Inoltre, la maggior parte dei sistemi moderni di realtà virtuale consentono allo psicologo di controllare in ogni istante l’esposizione alla terapia, adattando l’esperienza al livello di ogni paziente. È anche possibile monitorare le costanti fisiologiche della persona per conoscere esattamente il livello d’ansia e fare in modo che non aumenti eccessivamente.

Racconteresti i tuoi problemi a un robot?

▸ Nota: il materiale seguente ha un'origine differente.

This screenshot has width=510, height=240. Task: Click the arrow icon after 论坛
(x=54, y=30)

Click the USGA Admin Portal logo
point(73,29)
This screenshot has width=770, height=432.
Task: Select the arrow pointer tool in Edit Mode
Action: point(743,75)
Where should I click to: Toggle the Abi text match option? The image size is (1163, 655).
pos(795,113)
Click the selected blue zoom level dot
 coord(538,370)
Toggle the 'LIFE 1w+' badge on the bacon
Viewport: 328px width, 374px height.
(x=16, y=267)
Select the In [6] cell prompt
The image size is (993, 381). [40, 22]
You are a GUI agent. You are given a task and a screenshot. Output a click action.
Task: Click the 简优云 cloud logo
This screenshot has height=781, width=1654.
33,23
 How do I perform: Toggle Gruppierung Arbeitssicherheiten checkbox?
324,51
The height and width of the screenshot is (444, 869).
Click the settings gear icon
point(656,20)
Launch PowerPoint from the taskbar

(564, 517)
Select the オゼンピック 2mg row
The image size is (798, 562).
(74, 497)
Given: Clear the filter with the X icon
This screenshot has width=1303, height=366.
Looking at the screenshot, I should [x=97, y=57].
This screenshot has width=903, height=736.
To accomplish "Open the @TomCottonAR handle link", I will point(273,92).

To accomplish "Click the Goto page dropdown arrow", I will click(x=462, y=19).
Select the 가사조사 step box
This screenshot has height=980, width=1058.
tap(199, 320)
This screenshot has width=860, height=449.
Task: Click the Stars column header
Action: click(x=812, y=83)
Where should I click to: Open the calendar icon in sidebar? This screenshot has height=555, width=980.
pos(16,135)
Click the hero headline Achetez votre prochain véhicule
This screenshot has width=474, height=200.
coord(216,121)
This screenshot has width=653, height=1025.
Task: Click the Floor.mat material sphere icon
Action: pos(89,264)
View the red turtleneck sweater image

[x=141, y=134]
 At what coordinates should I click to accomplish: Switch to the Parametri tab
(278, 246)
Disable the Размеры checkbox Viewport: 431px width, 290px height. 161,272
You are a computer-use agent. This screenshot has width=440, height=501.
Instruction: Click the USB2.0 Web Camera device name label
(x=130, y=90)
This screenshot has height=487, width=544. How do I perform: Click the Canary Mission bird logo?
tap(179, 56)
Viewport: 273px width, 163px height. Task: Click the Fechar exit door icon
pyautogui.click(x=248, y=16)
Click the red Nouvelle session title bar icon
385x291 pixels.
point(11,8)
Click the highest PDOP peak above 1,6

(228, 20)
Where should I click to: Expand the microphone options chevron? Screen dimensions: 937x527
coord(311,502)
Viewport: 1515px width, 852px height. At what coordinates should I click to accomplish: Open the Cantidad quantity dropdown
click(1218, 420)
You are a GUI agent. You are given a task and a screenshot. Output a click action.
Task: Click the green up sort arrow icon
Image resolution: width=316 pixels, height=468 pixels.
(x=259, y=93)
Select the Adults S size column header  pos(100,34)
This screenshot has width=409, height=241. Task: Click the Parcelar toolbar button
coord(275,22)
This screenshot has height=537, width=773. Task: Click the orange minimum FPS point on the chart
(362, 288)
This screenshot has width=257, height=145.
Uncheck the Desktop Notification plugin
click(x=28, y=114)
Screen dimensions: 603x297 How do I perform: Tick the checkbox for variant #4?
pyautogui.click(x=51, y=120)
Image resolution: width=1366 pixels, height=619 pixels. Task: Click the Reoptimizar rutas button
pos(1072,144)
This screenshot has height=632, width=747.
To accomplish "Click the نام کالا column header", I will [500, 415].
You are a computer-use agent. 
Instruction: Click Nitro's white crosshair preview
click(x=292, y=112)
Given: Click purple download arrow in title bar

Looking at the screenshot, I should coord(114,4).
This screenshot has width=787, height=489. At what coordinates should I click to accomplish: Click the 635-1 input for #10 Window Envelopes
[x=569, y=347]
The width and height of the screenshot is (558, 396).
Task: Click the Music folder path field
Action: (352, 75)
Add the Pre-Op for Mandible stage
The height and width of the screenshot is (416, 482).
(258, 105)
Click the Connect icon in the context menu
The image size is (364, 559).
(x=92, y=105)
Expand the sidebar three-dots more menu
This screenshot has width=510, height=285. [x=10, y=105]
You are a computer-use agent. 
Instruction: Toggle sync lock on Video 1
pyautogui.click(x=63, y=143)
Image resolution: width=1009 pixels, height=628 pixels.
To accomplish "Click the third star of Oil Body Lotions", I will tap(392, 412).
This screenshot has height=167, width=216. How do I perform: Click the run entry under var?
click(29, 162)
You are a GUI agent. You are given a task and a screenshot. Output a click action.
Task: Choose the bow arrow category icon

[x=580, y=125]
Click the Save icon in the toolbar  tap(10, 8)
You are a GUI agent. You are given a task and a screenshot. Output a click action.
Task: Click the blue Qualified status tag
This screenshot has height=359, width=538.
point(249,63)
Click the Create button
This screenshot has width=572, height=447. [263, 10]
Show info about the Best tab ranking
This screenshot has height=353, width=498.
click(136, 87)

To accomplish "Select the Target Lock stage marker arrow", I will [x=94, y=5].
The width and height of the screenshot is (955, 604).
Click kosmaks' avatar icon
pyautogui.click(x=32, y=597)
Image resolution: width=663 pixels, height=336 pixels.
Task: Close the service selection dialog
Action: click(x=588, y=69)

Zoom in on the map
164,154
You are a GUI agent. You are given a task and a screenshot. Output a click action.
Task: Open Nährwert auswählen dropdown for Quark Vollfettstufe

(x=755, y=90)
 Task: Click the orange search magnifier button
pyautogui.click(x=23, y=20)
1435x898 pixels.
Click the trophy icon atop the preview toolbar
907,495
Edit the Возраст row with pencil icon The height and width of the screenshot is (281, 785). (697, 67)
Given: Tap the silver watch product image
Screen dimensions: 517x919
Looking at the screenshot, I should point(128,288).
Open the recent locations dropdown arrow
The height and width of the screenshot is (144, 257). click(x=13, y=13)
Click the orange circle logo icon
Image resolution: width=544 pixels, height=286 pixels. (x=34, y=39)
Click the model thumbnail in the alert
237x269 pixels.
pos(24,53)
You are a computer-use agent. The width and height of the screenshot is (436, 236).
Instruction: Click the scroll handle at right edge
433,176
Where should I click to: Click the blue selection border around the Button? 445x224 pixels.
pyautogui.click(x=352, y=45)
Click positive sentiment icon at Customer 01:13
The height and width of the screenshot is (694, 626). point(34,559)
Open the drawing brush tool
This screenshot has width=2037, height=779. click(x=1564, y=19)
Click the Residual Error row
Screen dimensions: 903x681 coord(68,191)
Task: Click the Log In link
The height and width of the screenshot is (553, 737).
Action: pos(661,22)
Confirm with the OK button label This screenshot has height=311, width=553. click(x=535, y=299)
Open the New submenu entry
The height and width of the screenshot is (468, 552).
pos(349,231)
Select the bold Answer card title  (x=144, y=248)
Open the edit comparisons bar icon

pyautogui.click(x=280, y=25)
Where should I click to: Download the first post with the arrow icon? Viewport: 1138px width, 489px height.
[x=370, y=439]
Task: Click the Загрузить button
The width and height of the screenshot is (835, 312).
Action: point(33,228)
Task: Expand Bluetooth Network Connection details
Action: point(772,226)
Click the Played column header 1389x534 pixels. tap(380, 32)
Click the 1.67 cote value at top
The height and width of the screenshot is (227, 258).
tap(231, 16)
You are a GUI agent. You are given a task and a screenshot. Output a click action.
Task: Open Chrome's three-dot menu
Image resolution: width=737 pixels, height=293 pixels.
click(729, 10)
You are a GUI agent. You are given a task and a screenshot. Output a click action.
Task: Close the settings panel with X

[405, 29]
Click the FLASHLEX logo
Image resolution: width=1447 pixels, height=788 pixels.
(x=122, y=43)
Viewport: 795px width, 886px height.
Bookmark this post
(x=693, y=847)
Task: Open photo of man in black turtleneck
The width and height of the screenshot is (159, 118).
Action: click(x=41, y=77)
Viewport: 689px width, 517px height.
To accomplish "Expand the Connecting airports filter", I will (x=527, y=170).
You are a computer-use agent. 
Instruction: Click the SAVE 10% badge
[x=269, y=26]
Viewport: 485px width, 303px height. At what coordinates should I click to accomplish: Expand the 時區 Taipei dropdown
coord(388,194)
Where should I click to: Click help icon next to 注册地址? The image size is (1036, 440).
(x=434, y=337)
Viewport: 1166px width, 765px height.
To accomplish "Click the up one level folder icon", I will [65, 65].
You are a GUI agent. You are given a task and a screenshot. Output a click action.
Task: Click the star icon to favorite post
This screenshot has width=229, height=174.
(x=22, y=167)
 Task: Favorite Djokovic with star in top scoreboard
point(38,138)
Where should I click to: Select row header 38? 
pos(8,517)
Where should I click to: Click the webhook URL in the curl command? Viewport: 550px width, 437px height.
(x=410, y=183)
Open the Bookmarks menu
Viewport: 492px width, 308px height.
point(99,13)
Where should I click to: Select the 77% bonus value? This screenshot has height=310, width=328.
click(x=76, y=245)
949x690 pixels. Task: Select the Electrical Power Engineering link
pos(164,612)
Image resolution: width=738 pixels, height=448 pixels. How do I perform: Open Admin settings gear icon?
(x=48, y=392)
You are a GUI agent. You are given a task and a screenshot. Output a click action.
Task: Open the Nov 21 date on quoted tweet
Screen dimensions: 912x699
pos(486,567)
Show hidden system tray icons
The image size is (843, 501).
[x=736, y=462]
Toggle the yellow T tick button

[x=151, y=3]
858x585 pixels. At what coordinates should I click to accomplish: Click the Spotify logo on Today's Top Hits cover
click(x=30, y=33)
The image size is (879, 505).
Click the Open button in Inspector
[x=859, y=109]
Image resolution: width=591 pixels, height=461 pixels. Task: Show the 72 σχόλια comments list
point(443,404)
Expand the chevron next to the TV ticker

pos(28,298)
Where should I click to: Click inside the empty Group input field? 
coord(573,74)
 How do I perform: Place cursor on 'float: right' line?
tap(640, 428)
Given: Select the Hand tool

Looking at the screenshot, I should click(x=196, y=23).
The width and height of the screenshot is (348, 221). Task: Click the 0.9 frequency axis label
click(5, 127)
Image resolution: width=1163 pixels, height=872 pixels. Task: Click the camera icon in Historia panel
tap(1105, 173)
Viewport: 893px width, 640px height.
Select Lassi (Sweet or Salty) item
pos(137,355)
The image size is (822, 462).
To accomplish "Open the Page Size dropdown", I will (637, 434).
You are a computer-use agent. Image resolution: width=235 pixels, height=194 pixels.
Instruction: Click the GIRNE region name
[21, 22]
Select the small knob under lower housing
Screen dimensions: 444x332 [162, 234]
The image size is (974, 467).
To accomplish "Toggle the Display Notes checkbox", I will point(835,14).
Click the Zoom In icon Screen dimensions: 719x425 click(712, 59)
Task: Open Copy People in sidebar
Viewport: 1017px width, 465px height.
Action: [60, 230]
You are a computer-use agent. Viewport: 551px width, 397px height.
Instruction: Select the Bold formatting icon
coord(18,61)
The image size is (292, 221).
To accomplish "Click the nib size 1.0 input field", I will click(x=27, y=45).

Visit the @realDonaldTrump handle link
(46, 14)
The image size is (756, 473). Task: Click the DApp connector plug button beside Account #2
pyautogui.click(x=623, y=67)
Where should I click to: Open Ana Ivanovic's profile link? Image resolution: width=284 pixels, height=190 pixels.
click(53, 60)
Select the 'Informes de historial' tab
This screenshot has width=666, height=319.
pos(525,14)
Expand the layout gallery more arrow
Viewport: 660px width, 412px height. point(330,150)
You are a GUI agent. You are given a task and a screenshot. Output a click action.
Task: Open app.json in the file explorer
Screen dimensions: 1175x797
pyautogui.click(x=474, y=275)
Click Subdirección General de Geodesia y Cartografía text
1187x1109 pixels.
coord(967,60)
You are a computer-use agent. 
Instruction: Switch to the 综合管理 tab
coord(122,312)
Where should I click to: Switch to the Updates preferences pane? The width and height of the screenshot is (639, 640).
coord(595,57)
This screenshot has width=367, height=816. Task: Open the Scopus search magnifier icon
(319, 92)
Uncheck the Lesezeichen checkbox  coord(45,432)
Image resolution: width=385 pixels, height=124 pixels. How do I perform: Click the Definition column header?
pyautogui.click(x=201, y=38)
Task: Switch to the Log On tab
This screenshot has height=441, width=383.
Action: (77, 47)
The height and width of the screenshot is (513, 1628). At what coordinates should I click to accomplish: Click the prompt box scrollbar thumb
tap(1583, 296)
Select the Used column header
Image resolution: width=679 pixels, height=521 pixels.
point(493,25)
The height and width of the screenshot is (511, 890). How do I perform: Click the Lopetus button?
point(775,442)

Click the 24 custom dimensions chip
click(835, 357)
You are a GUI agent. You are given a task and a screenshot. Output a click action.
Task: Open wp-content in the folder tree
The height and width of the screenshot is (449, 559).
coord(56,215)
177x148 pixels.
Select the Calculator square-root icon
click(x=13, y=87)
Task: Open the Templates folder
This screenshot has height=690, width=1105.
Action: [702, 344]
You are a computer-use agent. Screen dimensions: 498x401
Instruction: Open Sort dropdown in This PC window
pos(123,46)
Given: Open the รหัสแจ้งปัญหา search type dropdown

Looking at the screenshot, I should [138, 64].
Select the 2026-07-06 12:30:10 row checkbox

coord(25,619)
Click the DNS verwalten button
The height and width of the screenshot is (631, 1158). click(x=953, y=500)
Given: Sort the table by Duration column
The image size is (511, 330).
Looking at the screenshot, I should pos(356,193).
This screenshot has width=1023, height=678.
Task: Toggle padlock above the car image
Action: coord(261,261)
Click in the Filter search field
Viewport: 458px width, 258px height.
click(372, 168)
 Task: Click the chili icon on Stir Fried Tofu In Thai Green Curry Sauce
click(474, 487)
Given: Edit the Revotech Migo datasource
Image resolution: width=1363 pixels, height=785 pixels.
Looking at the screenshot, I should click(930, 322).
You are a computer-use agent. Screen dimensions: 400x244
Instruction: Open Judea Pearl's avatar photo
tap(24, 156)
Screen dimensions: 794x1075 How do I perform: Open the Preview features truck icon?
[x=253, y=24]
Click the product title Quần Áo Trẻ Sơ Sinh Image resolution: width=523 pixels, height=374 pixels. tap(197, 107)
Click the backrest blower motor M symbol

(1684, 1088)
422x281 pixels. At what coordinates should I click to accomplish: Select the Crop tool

Tuttavia, i cambiamenti già in atto non sono i più interessanti, ma quelli che verranno in futuro. In questo preciso momento, il 6% delle applicazioni per smartphone nel settore sanitario si concentrano sulla salute mentale. Molti di queste hanno la pretesa di trasformarsi in un “coach digitale” che offre alla persona l’orientamento necessario per affrontare il suo disturbo o migliorare alcune aree della sua vita.

Infine, gli ingegneri sono già al lavoro in un nuovo campo chiamato “affective computing” per fare in modo che le macchine imparino a cogliere i nostri stati emotivi e reagiscano di conseguenza. Quindi, forse, in futuro, potresti ritrovarti a raccontare i tuoi problemi a un robot.

Fonti:

Aboujaoude, E. et. Al. (2015) Telemental health: A status update. World Psychiatry; 14(2): 223–230.
Bouchard, S. et. Al. (2012) Description of a Treatment Manual for In Virtuo Exposure with Specific Phobia. Virtual Reality in Psychological, Medical and Pedagogical Applications; 82-108. Rijeka: InTech.
Powers, M. B. & Emmelkamp, P. M. G. (2008) Virtual reality exposure therapy for anxiety disorders: A meta-analysis. J Anxiety Disord; 22: 561-569.
Gil, T. et. Al. (1998) Una historia de la Psicología Moderna. Madrid: McGraw-Hill.